Aims The role of the vagus in the ventricle is controversial, although the vagus can protect against ventricular fibrillation (VF) via nitric oxide (NO). This study aims to determine whether the mechanisms involved are dependent on postganglionic release and muscarinic receptor activation. For this purpose, NO release and electrophysiological effects of vagus nerve stimulation (VNS) were evaluated in relation to acetylcholine and vasoactive intestinal peptide (VIP). In addition, the role of the coronary endothelium and afferent nerves was tested. Methods and results Using the isolated innervated rabbit heart, we measured ventricular NO release using 4,5-diaminofluorescein (DAF-2) fluorescence and ventricular fibrillation threshold (VFT) during VNS after muscarinic, ganglionic, and VIP inhibition [atropine, hexamethonium, and VIP (6-28), respectively] and after Triton-X endothelial functional dysfunction.
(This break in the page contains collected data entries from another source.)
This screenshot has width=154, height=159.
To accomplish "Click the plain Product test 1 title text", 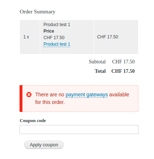I will 57,25.
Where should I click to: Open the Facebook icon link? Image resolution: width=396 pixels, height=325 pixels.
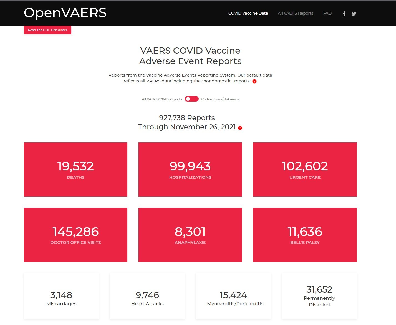coord(344,13)
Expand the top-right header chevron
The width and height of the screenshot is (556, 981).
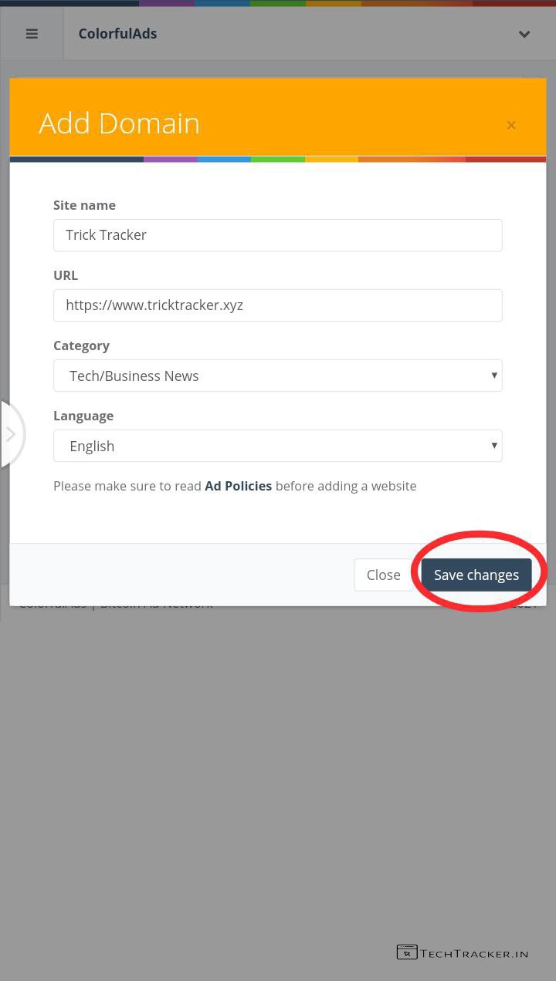click(524, 34)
The vagal-mediated increases in NO and VFT were not significantly affected (P > 0.05) during (i) atropine perfusion [increase in NO: 196.8 +/- 35.2 mV (control) vs. 156.1 +/- 20.3 mV (atropine) and VFT 3.1 +/- 0.5 mA (control) vs. 2.7 +/- 0.4 mA (atropine)], (ii) VIP inhibition-increase in NO: 243.0 +/- 42.4 mV (control) vs. 203.9 +/- 28.5 mV [VIP(6-28)] and VFT 3.3 +/- 0.3 mA (control) vs. 3.9 +/- 0.6 mA [VIP(6-28)], or (iii) after endothelial functional dysfunction [increase in NO: 127.7 +/- 31.7 mV (control) vs. 172.1 +/- 31.5 mV (Triton-X) and VFT 2.6 +/- 0.4 mA (control) vs. 2.5 +/- 0.5 mA (Triton-X)]. However, the vagal effects were inhibited during ganglionic blockade [increase in NO: 175.1 +/- 38.1 mV (control) vs. 0.6 +/- 25.3 mV (hexamethonium) and VFT 3.3 +/- 0.5 mA (control) vs. 20.3 +/- 0.3 mA (hexamethonium)]. Conclusions We show that the vagal anti-fibrillatory action in the rabbit ventricle occurs via post-ganglionic efferent nerve fibres, independent of muscarinic receptor activation, VIP, and the endothelium. Together with our previous publications, our data support the possibility of a novel ventricular nitrergic parasympathetic innervation and highlight potential for new therapeutic targets to treat ventricular dysrhythmias.